Personal information
- Full name: Rolf Eriksson
- Date of birth: 9 March 1942
- Place of birth: Sweden
- Date of death: 1984 (aged 41–42)
- Place of death: Sweden
- Position(s): Forward

Senior career*
- Years: Team / Apps / (Gls)
- 1961–1965: Malmö FF / 69 / (22)
- 1966–?: IFK Trelleborg

= Rolf Eriksson =

Swedish footballer

Rolf Eriksson (9 March 1942 – 1984) was a Swedish football forward who played the majority of his career for Malmö FF.

==Career==
Eriksson started his career at Malmö FF where he played in various youth teams before reaching the first team in 1961. He had a strong physique but he was fast nevertheless and had a powerful shot, this resulted in him being called the new Gunnar Nordahl. For his first season in Allsvenskan Allsvenskan he played in all of the matches and managed to score nine goals, he repeated the feat the coming year when he scored ten goals.

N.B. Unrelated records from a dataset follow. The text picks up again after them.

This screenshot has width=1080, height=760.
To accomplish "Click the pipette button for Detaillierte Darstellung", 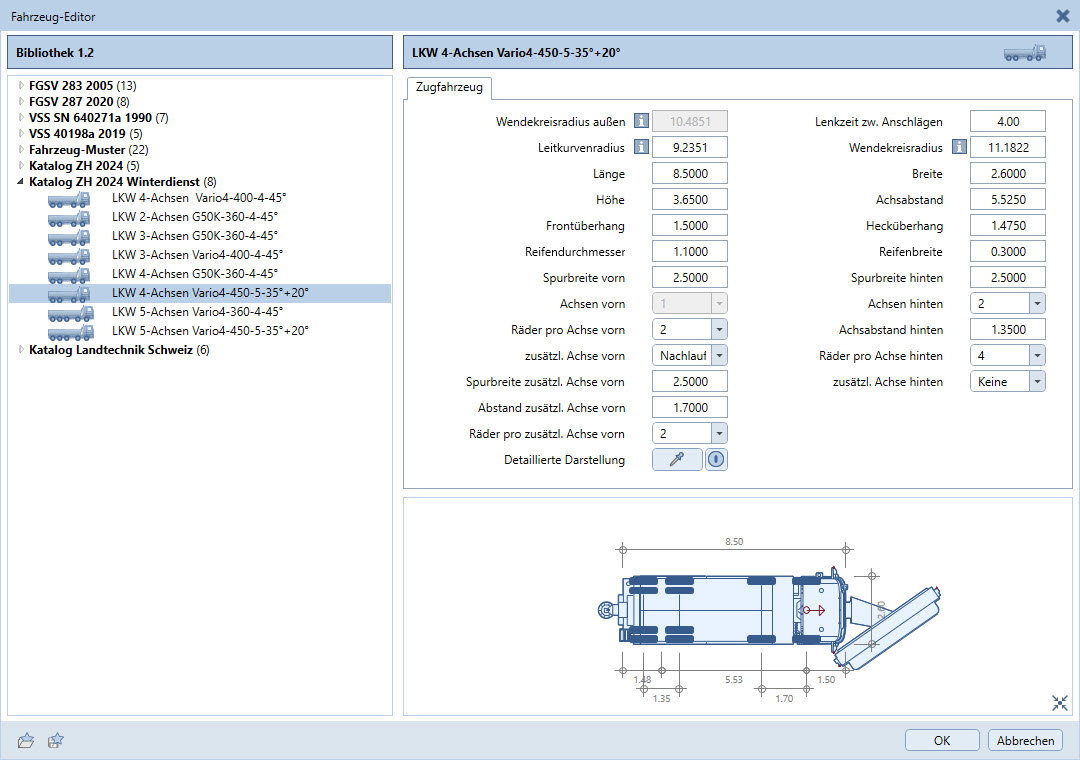I will [677, 460].
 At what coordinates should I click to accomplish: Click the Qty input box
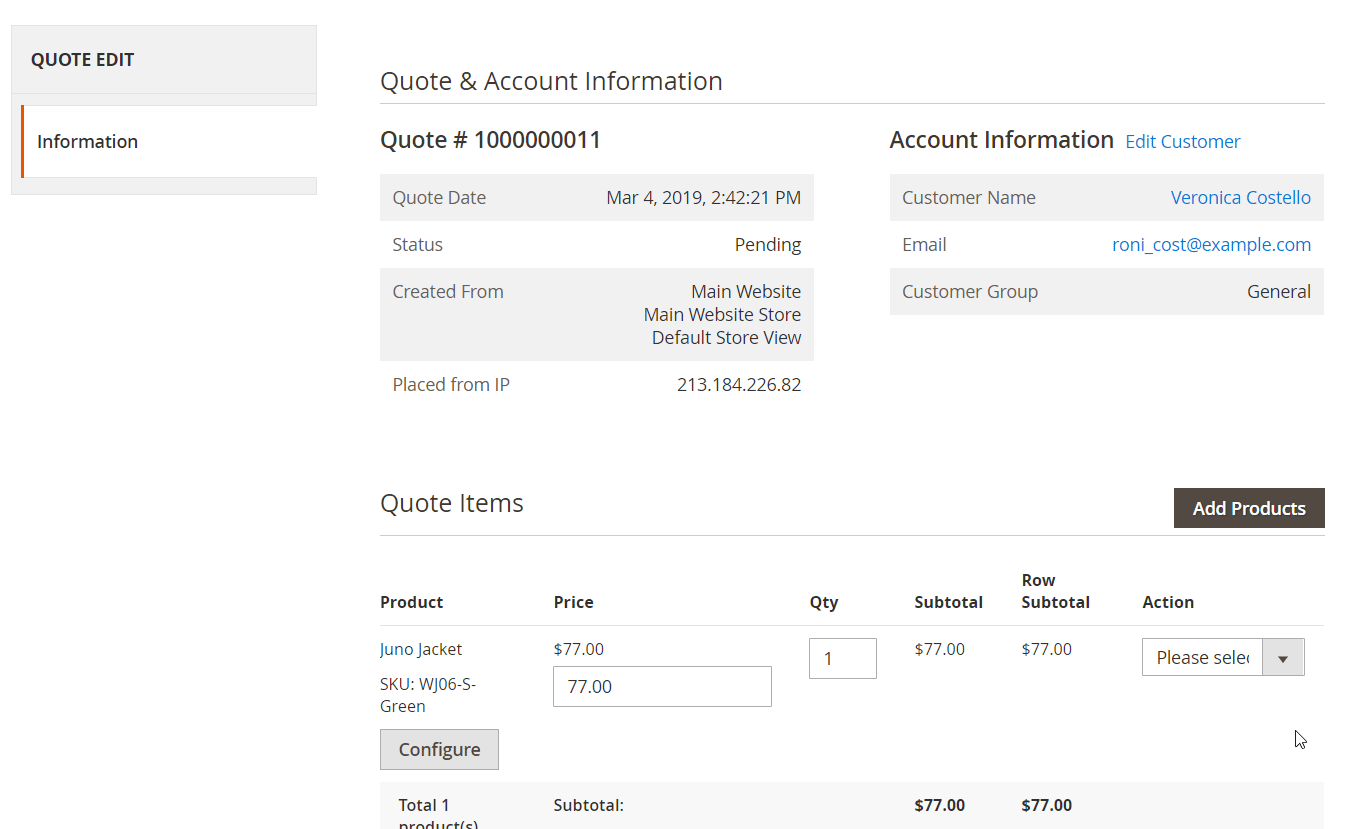(x=842, y=659)
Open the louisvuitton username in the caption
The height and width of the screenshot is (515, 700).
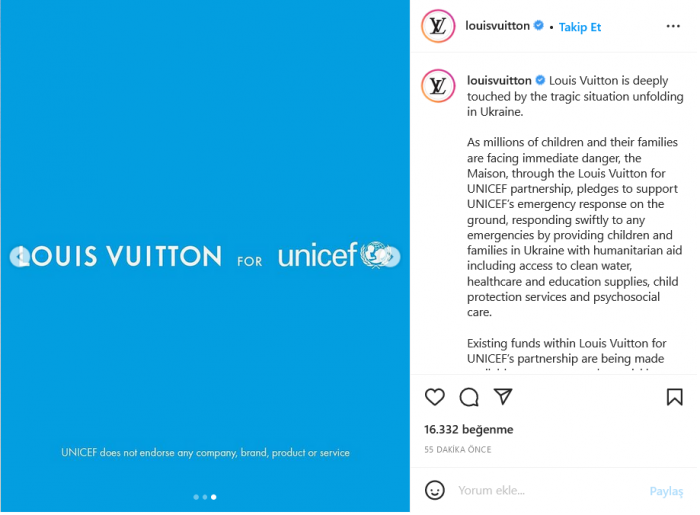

The successful start of his career made him an interest for Italian Serie A club Bologna who wanted him to transfer to the club, however the Italian Football Federation introduced a ban on all foreign players and Eriksson had to remain in Malmö even though all contracts were signed. Competition in the starting line-up was though back in Malmö and Eriksson soon saw himself replaced by Bo Larsson among others. He also started to pick up habits and stopped training properly which made him unfit to play for the team. In 1966 he transferred to Division 2 side IFK Trelleborg where he got off to a good start and a new beginning for his career. However, Eriksson never managed to get his health or career back on track and died 42 years of age in 1984.